- [Exercise instructions] Starting at the line that contains "Click the Solve button", return every line through the end of the data exactly, without pictures.

- [Dataset content]
|---|

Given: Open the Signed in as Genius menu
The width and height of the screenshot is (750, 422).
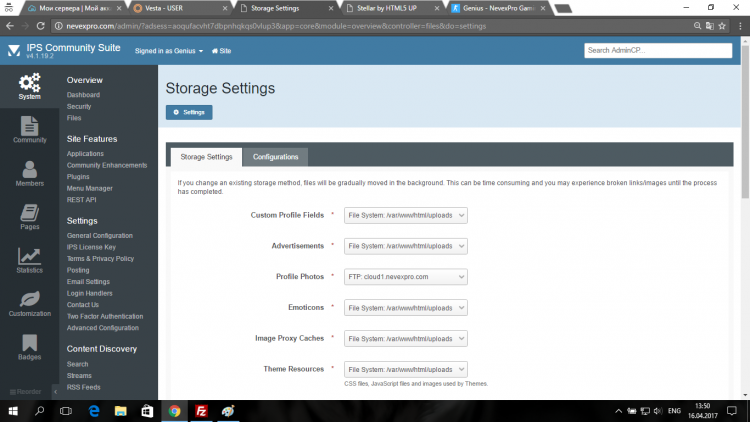Looking at the screenshot, I should click(x=169, y=50).
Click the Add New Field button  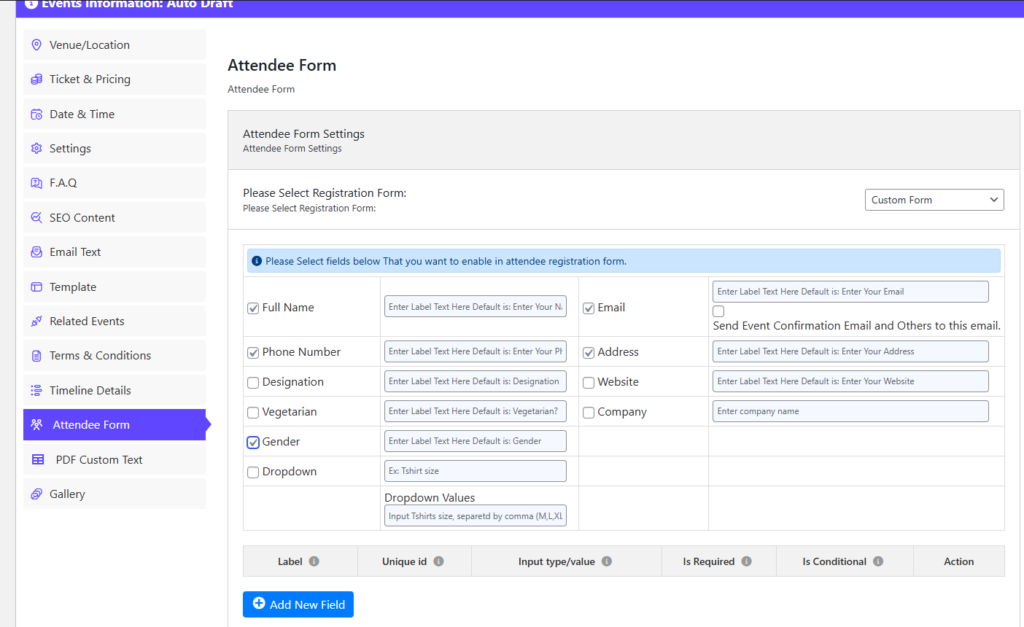[x=297, y=604]
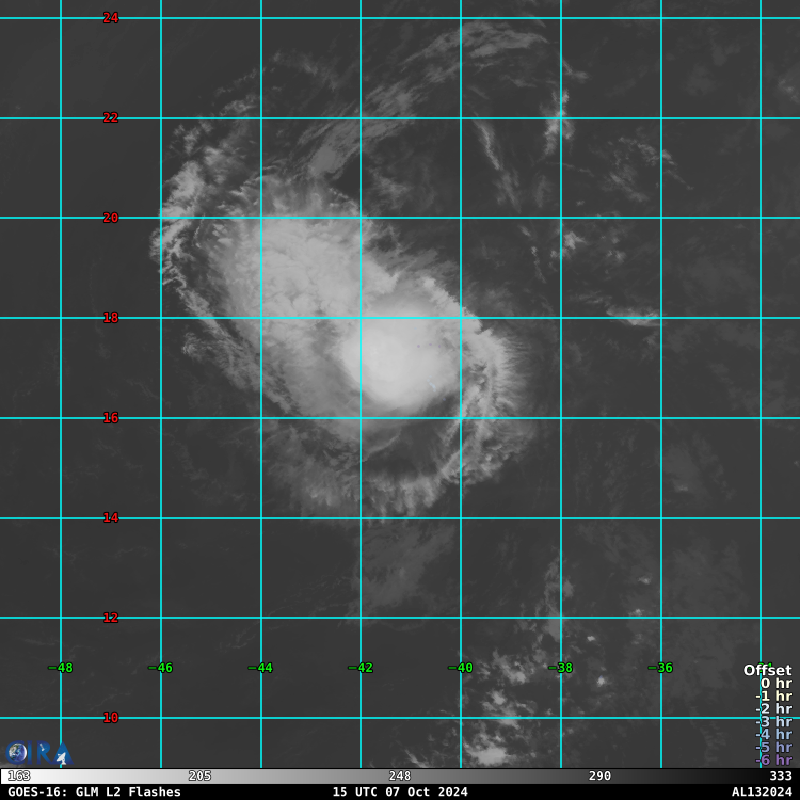Click the CIRA logo in the corner

(36, 753)
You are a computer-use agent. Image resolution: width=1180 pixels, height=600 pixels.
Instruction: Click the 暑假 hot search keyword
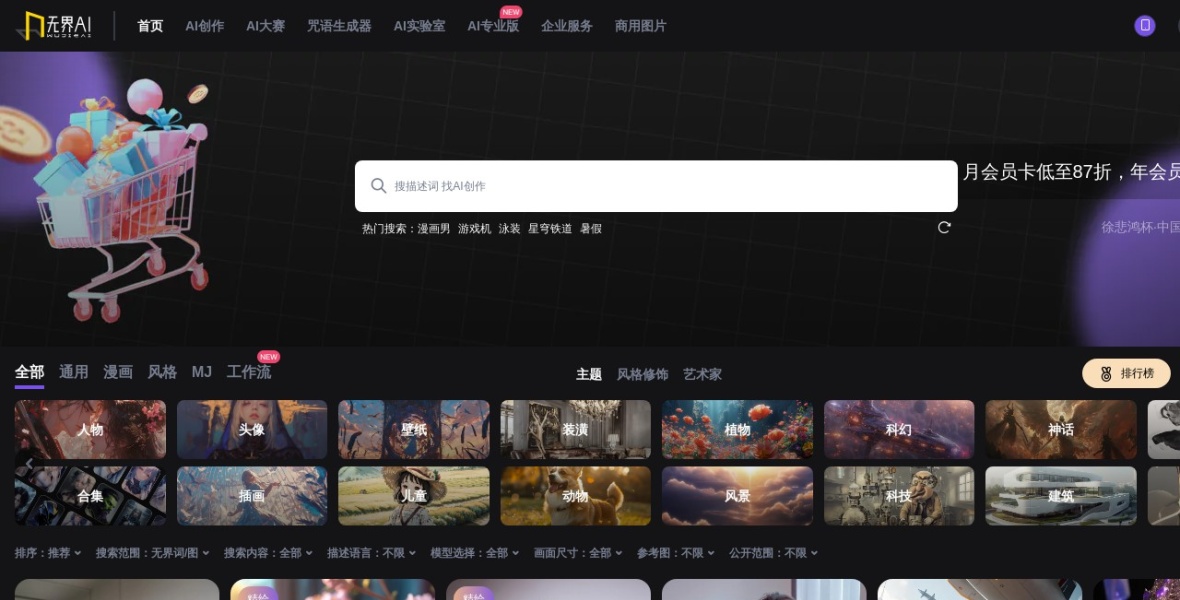tap(594, 228)
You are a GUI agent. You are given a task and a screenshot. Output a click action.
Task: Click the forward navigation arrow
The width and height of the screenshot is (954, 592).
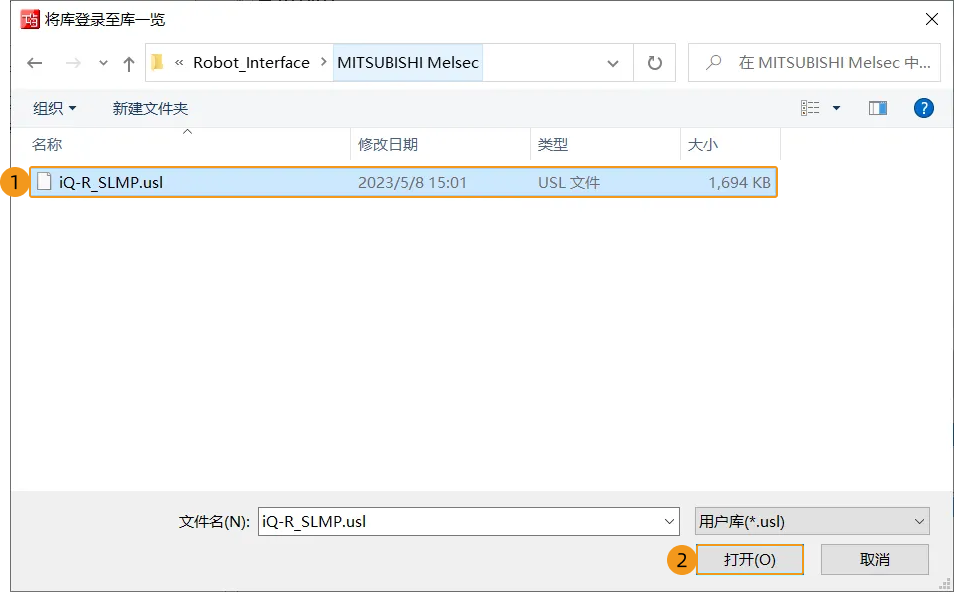(72, 62)
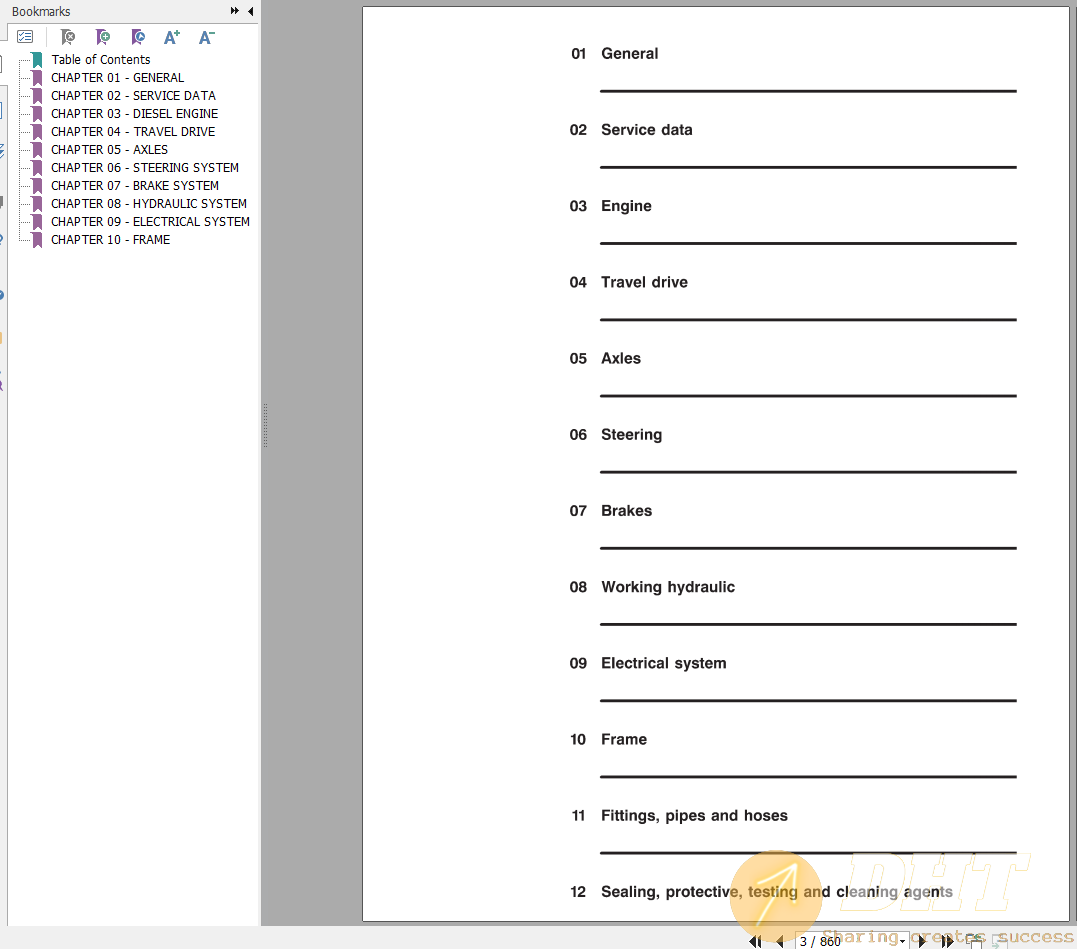Click the New Bookmark icon
Image resolution: width=1077 pixels, height=949 pixels.
(x=103, y=37)
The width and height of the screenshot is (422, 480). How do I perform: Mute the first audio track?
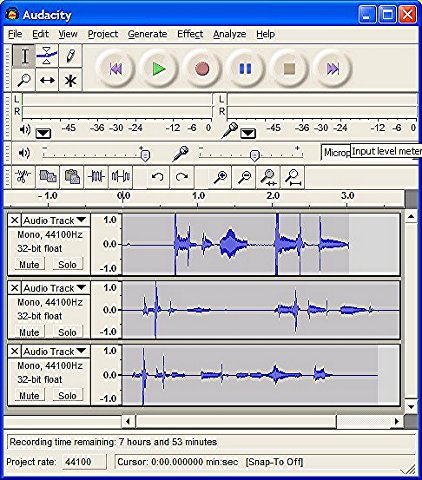pyautogui.click(x=29, y=265)
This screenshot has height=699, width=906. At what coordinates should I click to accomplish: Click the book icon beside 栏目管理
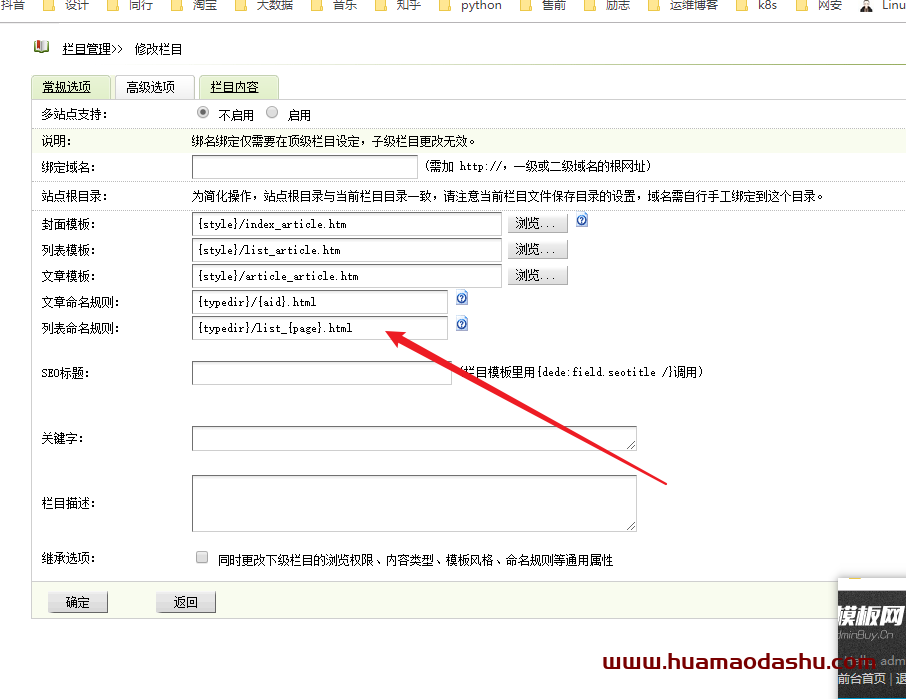(41, 47)
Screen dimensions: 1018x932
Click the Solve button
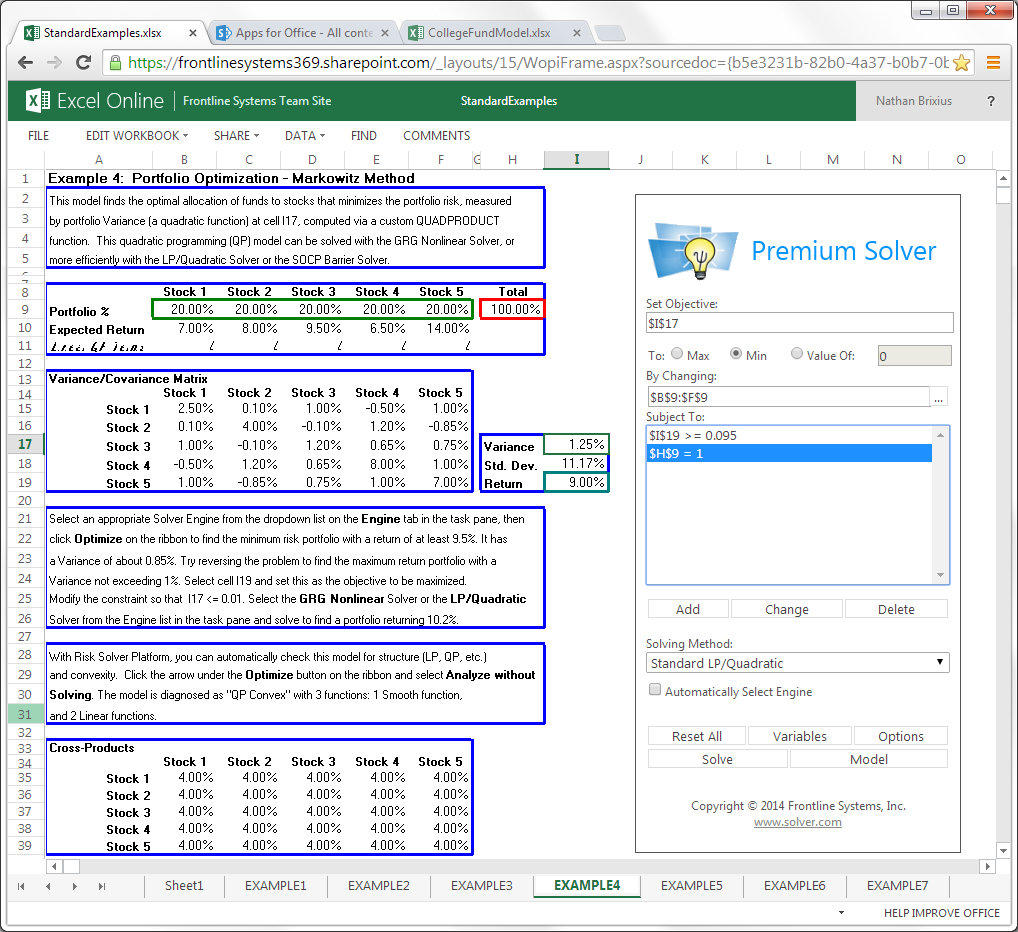717,758
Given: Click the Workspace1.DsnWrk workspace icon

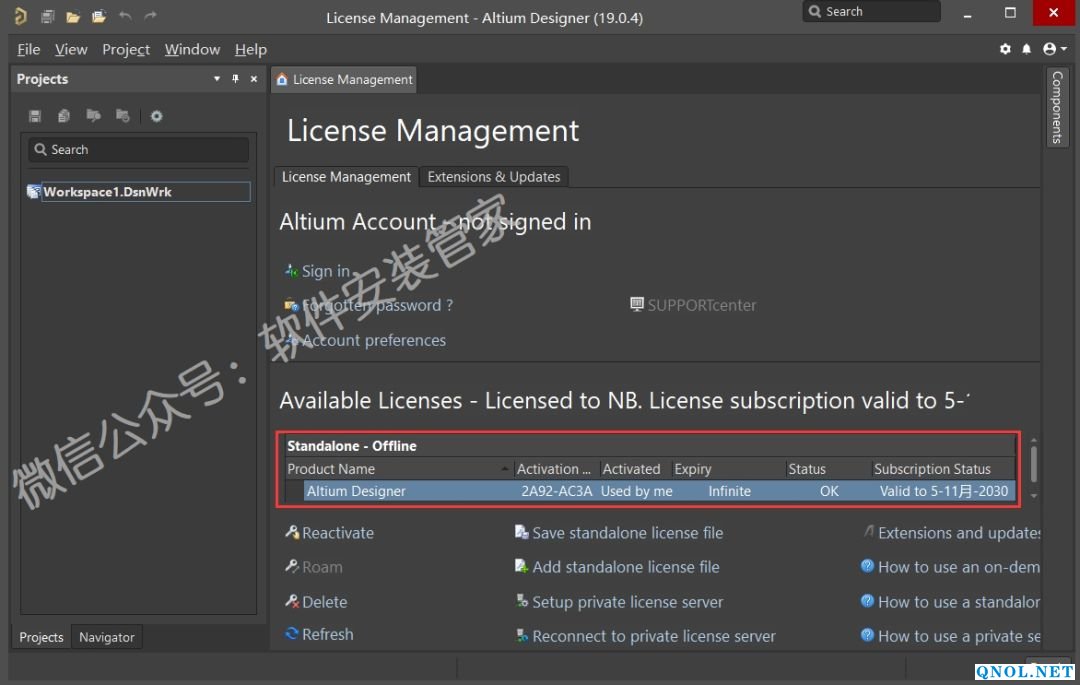Looking at the screenshot, I should 34,192.
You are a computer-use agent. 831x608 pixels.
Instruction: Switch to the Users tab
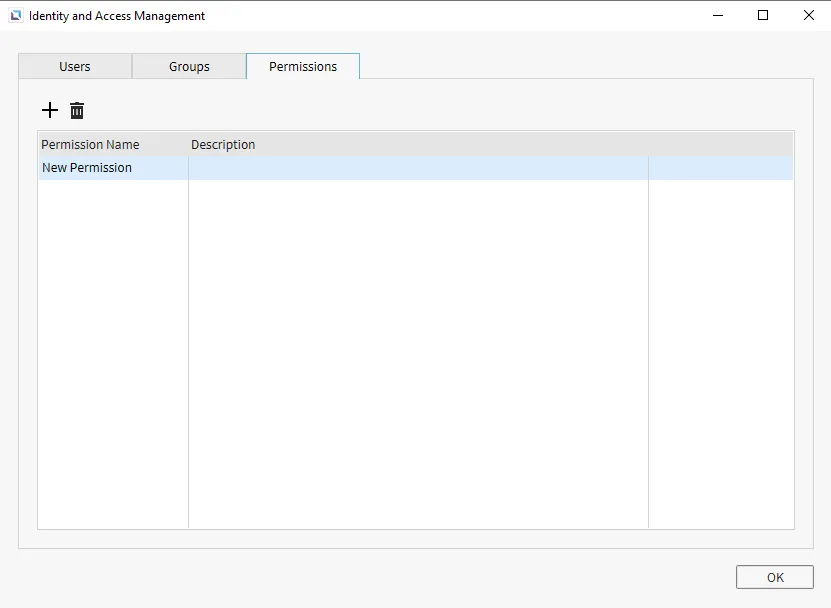pos(75,67)
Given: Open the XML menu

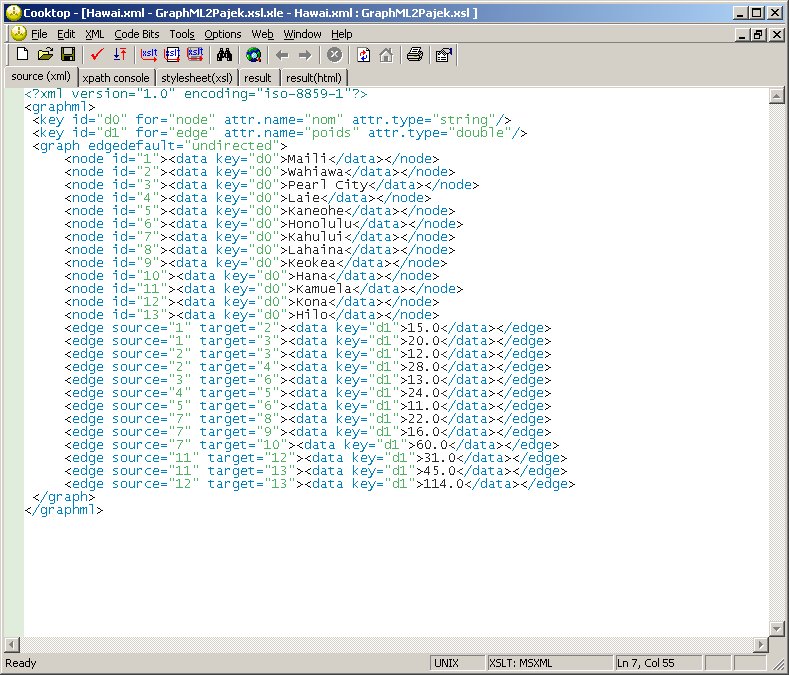Looking at the screenshot, I should click(x=94, y=34).
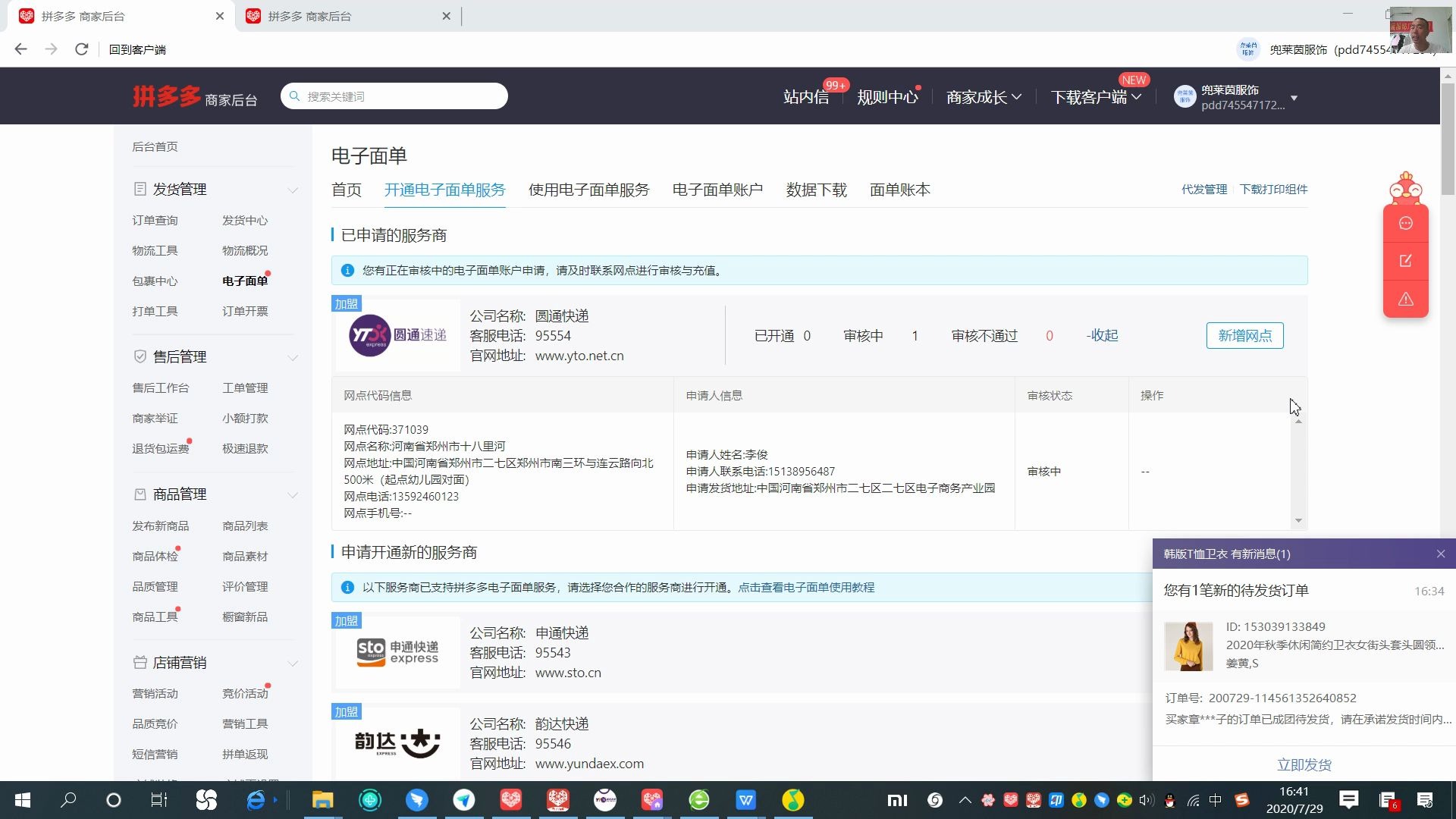
Task: Click search input field in top bar
Action: [x=393, y=95]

|---|

- [Solved problem]
Click the Solve button
717,758
Given: Click the Workspace1.DsnWrk workspace icon

Looking at the screenshot, I should 34,192.
You are a computer-use agent. 831x608 pixels.
Instruction: Switch to the Users tab
pos(75,67)
Given: Open the XML menu

Looking at the screenshot, I should click(x=94, y=34).
Task: Click search input field in top bar
Action: [x=393, y=95]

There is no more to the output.